What is MRI scanning?
Magnetic resonance imaging (MRI) is a noninvasive medical test that helps physicians diagnose and treat medical conditions.
MR imaging uses a powerful magnetic field, radio frequency pulses and a computer to produce detailed pictures of organs, soft tissues, bone and virtually all other internal body structures. The images can then be examined on a computer monitor, printed or copied to CD. MRI does not use ionizing radiation (x-rays).
Detailed MR images allow physicians to better evaluate various parts of the body and certain diseases that may not be assessed adequately with other imaging methods such as x-ray, ultrasound or computed tomography (also called CT or CAT scanning).

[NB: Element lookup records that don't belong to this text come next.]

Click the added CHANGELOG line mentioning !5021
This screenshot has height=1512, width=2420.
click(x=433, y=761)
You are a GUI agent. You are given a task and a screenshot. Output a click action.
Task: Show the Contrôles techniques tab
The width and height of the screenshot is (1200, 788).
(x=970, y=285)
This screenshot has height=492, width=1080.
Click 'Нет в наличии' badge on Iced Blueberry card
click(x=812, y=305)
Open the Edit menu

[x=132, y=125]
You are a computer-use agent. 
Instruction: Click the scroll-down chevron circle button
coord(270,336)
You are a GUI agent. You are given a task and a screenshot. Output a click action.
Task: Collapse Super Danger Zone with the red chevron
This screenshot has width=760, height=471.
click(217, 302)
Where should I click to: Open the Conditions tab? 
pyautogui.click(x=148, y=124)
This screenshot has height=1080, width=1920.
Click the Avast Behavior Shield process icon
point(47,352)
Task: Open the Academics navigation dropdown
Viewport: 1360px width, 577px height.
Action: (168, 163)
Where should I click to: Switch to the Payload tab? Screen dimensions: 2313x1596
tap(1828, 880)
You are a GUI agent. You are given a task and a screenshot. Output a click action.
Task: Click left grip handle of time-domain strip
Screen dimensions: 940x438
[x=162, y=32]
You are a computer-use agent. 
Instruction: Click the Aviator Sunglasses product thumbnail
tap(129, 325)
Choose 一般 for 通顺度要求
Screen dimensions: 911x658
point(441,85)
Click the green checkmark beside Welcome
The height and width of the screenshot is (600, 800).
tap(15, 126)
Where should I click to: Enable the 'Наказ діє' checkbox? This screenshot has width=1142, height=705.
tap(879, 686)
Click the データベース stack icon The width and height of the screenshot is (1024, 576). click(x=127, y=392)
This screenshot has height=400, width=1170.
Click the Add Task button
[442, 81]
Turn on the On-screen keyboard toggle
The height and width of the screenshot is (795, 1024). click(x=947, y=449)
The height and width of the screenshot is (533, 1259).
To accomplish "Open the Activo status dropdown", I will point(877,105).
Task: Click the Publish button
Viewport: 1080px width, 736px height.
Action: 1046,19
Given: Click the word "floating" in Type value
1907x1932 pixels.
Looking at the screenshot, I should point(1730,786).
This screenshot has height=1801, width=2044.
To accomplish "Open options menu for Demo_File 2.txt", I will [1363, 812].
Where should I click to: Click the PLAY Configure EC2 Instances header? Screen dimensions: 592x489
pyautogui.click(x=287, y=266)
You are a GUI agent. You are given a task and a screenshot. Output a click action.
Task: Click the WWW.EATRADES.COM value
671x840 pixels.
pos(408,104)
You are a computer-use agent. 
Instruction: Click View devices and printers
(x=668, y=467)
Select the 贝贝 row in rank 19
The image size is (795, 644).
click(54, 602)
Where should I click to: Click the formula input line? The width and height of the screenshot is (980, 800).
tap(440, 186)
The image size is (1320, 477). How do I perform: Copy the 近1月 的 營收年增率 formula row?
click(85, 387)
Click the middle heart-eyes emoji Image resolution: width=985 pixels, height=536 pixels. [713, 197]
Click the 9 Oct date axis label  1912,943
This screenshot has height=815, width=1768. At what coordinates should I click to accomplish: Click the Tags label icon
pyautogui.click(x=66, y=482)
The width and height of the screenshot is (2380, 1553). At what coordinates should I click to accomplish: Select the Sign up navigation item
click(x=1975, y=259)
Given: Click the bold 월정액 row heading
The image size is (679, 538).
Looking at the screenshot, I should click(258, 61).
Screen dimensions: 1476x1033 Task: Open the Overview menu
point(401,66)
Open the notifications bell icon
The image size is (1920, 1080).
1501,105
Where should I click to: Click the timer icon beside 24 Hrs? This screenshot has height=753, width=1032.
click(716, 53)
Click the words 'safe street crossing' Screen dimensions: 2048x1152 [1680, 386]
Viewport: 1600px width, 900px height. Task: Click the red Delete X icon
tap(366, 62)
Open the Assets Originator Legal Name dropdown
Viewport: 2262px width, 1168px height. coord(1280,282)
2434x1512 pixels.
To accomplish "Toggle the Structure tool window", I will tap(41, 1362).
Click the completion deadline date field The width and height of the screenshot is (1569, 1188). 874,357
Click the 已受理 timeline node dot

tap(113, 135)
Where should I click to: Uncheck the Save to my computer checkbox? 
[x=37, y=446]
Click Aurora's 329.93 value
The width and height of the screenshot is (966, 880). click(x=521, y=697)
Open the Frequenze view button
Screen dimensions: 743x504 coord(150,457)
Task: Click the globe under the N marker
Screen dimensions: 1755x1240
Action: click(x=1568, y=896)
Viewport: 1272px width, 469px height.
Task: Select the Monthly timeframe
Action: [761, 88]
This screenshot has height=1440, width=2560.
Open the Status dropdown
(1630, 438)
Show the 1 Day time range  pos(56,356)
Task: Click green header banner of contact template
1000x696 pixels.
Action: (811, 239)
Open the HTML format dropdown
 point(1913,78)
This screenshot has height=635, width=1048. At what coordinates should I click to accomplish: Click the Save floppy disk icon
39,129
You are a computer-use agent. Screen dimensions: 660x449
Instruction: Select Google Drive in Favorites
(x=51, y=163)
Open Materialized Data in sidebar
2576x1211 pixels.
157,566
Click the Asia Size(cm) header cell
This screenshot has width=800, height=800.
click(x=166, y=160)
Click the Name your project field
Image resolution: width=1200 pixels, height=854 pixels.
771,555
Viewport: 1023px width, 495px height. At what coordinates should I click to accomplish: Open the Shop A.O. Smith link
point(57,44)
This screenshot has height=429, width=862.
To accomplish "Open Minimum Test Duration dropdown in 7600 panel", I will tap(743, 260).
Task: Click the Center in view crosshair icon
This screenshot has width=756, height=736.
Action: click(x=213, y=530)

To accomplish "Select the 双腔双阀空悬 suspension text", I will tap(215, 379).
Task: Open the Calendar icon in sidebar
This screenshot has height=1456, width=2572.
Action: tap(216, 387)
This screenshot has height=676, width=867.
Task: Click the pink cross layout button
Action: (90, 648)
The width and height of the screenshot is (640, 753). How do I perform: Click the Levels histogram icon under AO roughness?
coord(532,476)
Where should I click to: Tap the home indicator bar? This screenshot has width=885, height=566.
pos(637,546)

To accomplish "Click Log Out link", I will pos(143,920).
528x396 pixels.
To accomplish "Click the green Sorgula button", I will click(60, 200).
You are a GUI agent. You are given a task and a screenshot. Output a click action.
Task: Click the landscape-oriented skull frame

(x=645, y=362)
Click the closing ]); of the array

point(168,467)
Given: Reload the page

What are the benefits of an MRI?
MRI is a noninvasive imaging technique that does not involve exposure to ionizing radiation.
MRI images the soft-tissue structures of the body and is more likely to identify and characterize abnormalities and focal lesions than other imaging methods.
MRI has proven valuable in diagnosing a broad range of conditions, including cancer, heart and vascular disease, muscular and bone abnormalities.
MRI enables the discovery of abnormalities that might be obscured by bone with other imaging methods.
The contrast material used in MRI exams is less likely to produce an allergic reaction than the iodine-based materials used for conventional x-rays and CT scans.
MRI provides a fast, noninvasive alternative to x-ray angiography for diagnosing problems of the heart and blood vessels.